++++ EXTRACTED INFORMATION

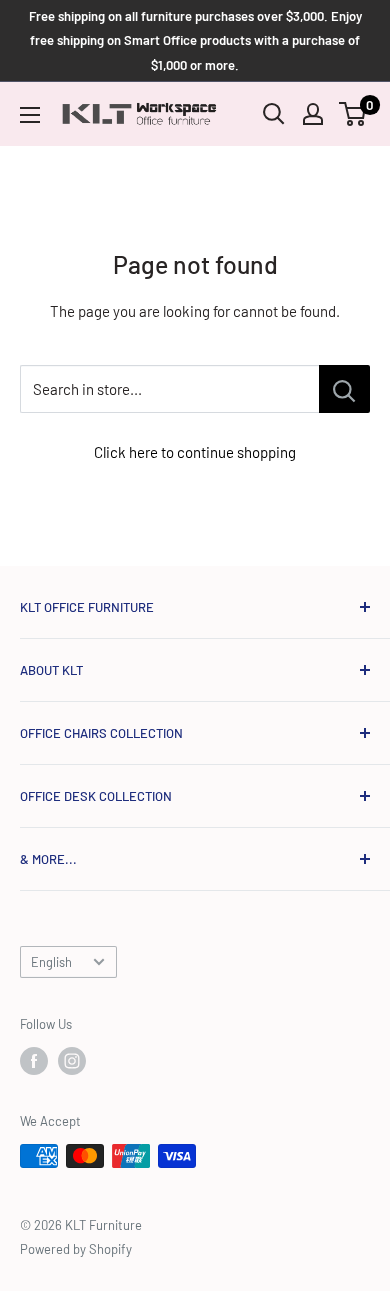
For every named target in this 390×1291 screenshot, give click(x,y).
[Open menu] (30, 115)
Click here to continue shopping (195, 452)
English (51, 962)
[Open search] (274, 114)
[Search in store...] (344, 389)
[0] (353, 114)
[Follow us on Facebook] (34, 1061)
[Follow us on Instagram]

++++++++
++++ EXTRACTED INFORMATION

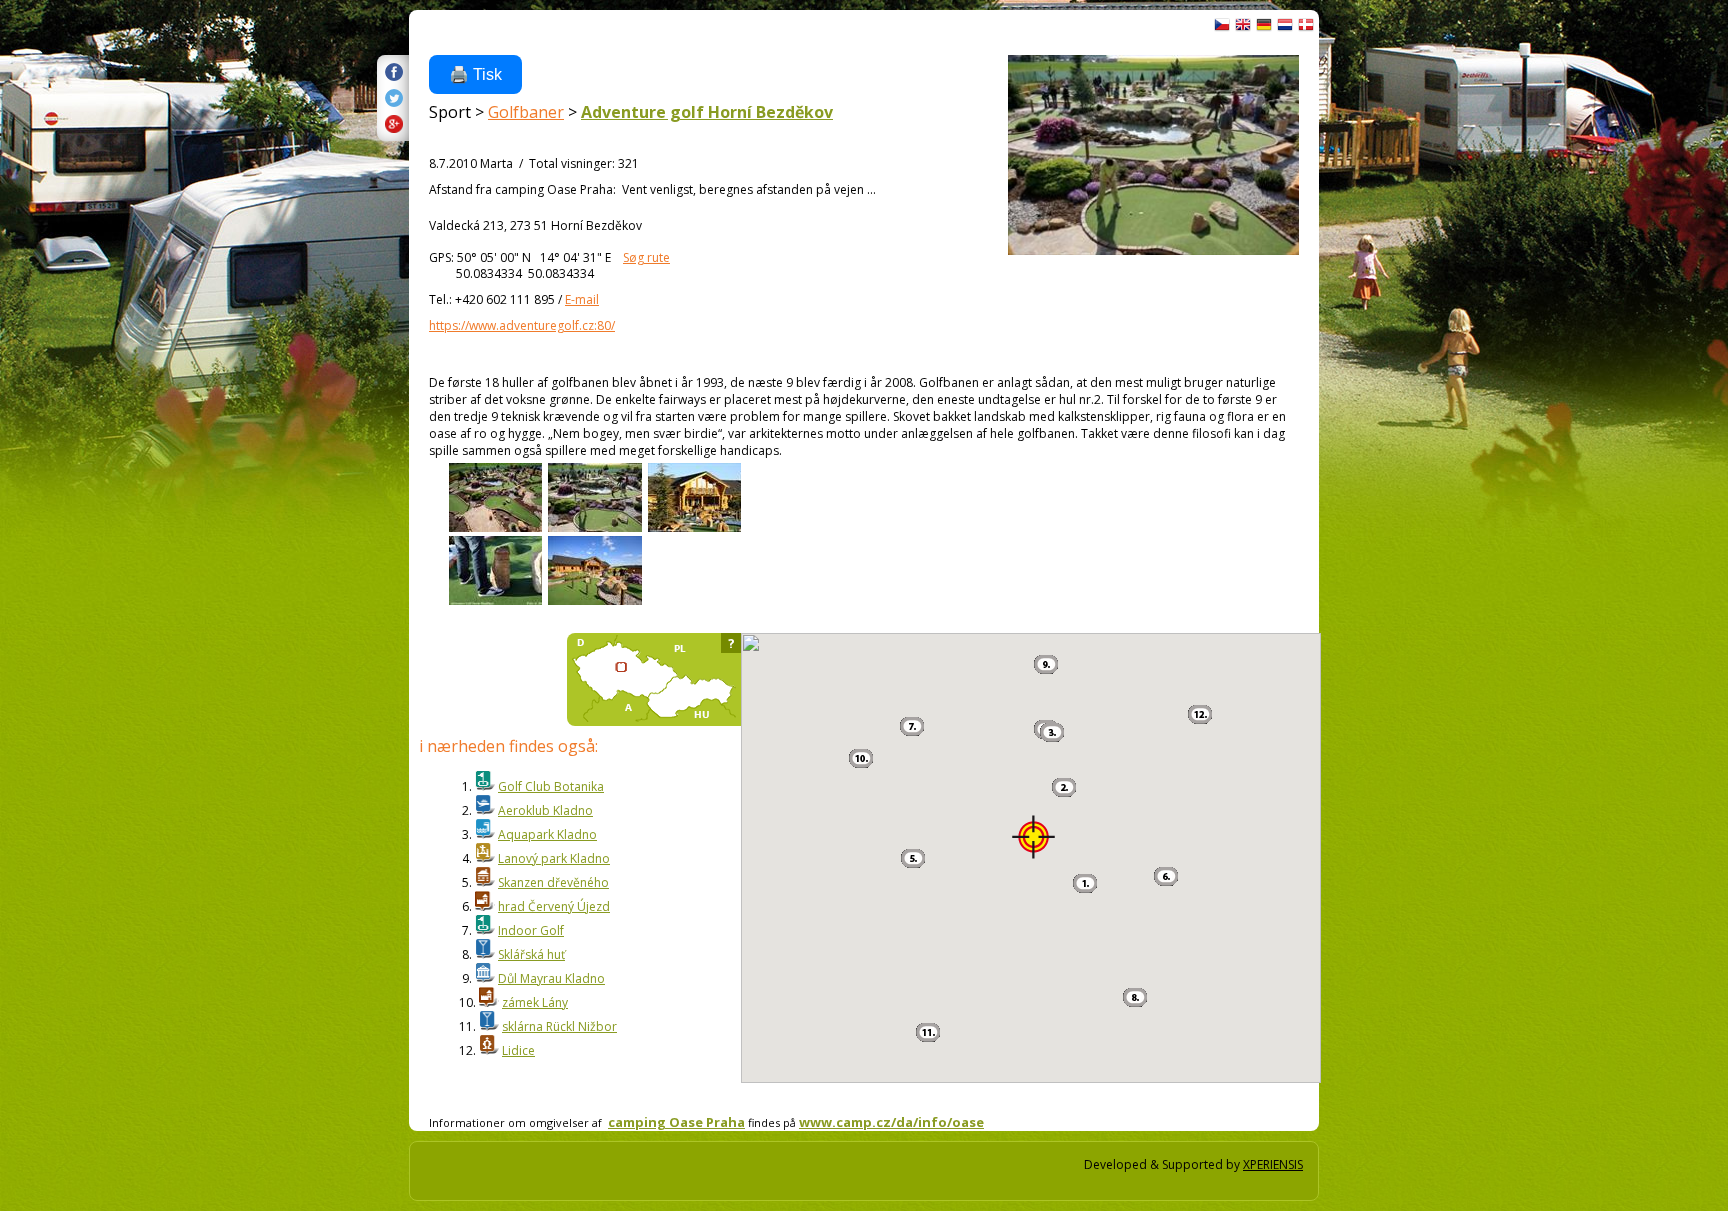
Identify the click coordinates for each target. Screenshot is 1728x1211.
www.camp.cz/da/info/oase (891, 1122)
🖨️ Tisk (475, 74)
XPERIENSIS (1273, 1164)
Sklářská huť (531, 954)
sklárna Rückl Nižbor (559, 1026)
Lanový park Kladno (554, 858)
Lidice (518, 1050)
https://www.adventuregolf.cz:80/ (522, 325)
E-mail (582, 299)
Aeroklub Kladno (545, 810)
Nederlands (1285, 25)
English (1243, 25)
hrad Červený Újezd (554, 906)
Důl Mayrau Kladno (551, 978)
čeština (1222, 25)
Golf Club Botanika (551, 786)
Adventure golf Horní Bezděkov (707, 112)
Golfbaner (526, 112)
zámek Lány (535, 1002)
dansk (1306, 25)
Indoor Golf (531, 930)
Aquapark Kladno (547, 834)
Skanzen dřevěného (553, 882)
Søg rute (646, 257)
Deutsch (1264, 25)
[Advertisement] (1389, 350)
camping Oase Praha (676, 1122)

++++++++

Find and copy each line above that includes the string "target".

### COMPLETED EXERCISE
For every named target in this 390×1291 screenshot, give click(x,y).
Identify the click coordinates for each target. Screenshot is 1728x1211.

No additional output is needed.